Contact your health care professional right away if you take Samsca and experience any of these signs and symptoms of liver problems:
Loss of appetite, nausea, vomiting
Fever, feeling unwell, unusual tiredness
Yellowing of the skin or the whites of the eyes (jaundice)
Unusual darkening of the urine
Pain or discomfort in the right upper abdomen, where the liver is located
Discuss any questions or concerns about Samsca with your health care professional.
Report any side effects you experience to your health care professional and the FDA MedWatch program, using the information in the “Contact FDA” box at the bottom of the page.
Additional Information for Health Care Professionals
Samsca treatment should be stopped if the patient develops signs of liver disease.
Limit the duration of Samsca treatment to 30 days or less.
Avoid use of Samsca in patients with underlying liver disease, including cirrhosis, because the ability to recover from liver injury may be impaired.
Report adverse events involving Samsca to the FDA MedWatch program, using the information in the “Contact FDA” box at the bottom of the page.
Samsca (tolvaptan) was approved in May 2009 for the treatment of clinically significant euvolemic and hypervolemic hyponatremia.

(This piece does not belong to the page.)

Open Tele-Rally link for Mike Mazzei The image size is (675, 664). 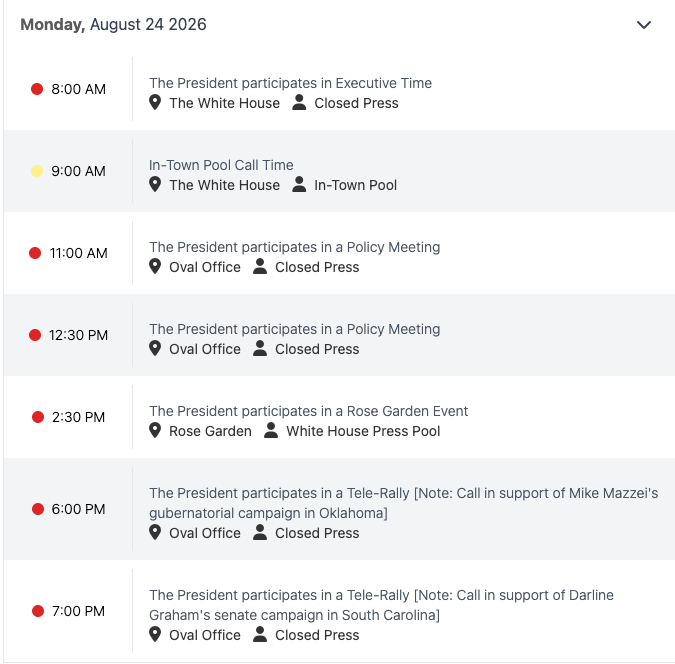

Patients should be in a hospital for initiation and re-initiation of therapy to evaluate the therapeutic response before subsequently receiving Samsca in the outpatient setting.
Tolvaptan is being studied for another indication: delay in progression of renal disease in adult patients with autosomal dominant polycystic kidney disease (ADPKD).1 Three cases of serious liver injury attributed to tolvaptan were observed in a placebo-controlled trial in ADPKD and its open-label extension study, indicating the potential for the drug to cause liver injury that could progress to liver failure. In addition, tolvaptan was associated with an increased incidence of ALT elevations greater than three times the upper limit of normal: 42 subjects out of 958 (4.4%) in the tolvaptan group, compared to five subjects out of 484 (1.0%) in the placebo group. The serious liver injury cases were consistent with Hy’s law. Hy’s law is a prognostic indicator that FDA follows to evaluate the potential for drug-induced severe liver injury and typically refers to significant elevations of liver enzymes with concomitantly elevated bilirubin where etiologies other than the drug have been ruled out. See Guidance for Industry Drug-Induced Liver Injury: Premarketing Clinical Evaluation, Final, July 2009 . In the ADPKD trials, the earliest case of severe liver injury was observed three months after initiation of tolvaptan.

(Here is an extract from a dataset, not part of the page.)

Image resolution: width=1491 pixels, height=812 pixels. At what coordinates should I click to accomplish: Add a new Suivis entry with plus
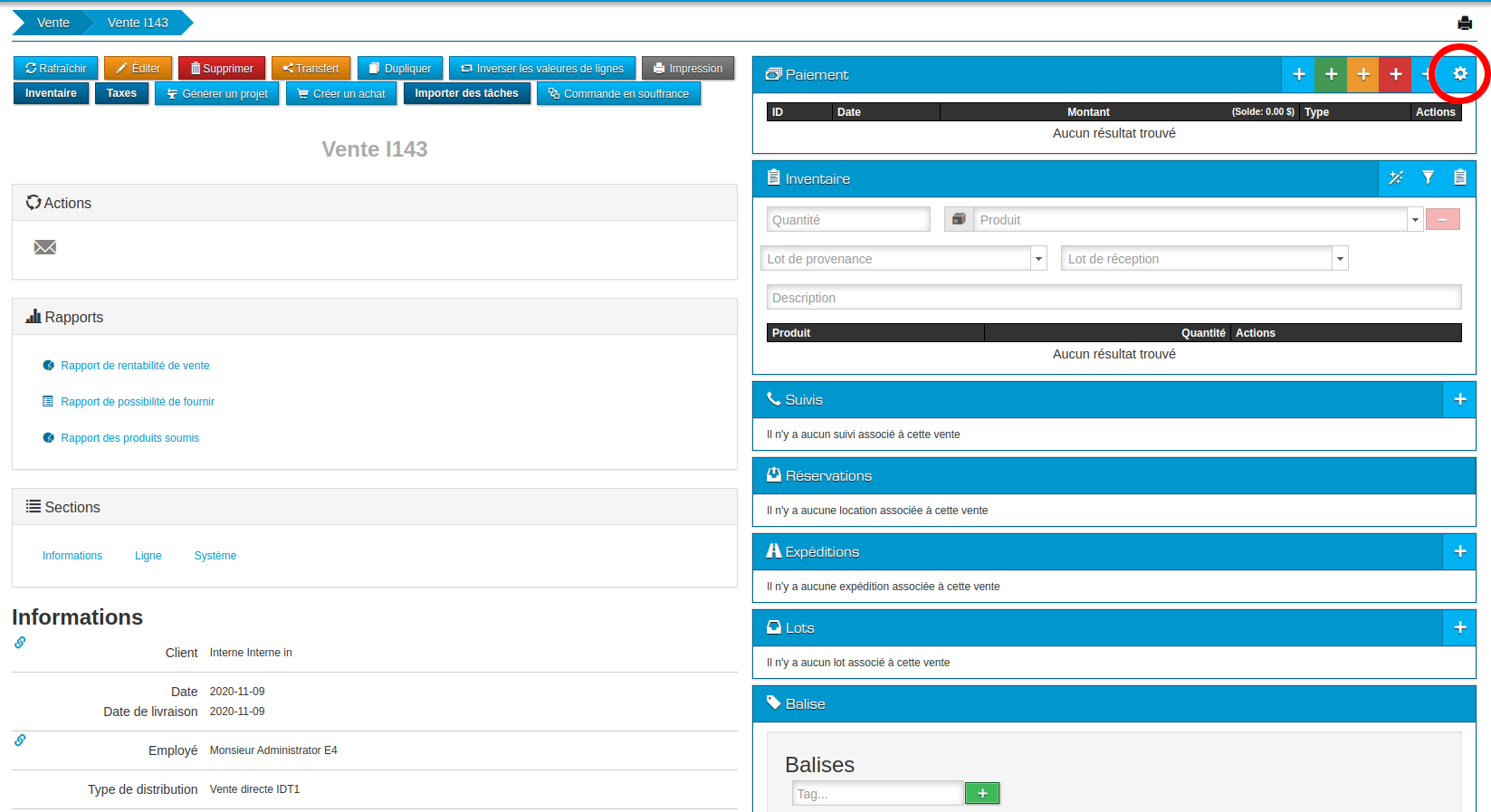(x=1459, y=399)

Analysis of safety information in the clinical trials that supported the hyponatremia indication (and in other populations such as those with heart failure) did not demonstrate hepatotoxicity. However, the controlled hyponatremia trials were of short duration—about 30 days. Although FDA has received spontaneous postmarketing reports of elevated liver enzymes and other liver events in patients taking tolvaptan, these reports are difficult to interpret because many of the patients had underlying disease that can be associated with elevated liver enzymes or liver injury (cirrhosis, heart failure, or cancer). Based on the cases of liver injury in patients participating in the ADPKD trials, FDA worked with the manufacturer to revise the Samsca drug label to include the above information, to reduce the potential for serious liver injury.
1. Torres VE, Chapman AB, Devuyst O, et al. Tolvaptan in Patients with Autosomal Dominant Polycystic Kidney Disease, NEJM 2012; 367: 2407-18.
2. SDI, Vector One®: National (VONA) and Total Patient Tracker (TPT) Databases. May 2009-February 2013. Extracted April 9, 2013.
3. IMS Health, IMS National Sales Perspectives™ Database. May 2009-February 2013. Extracted April 9, 2013.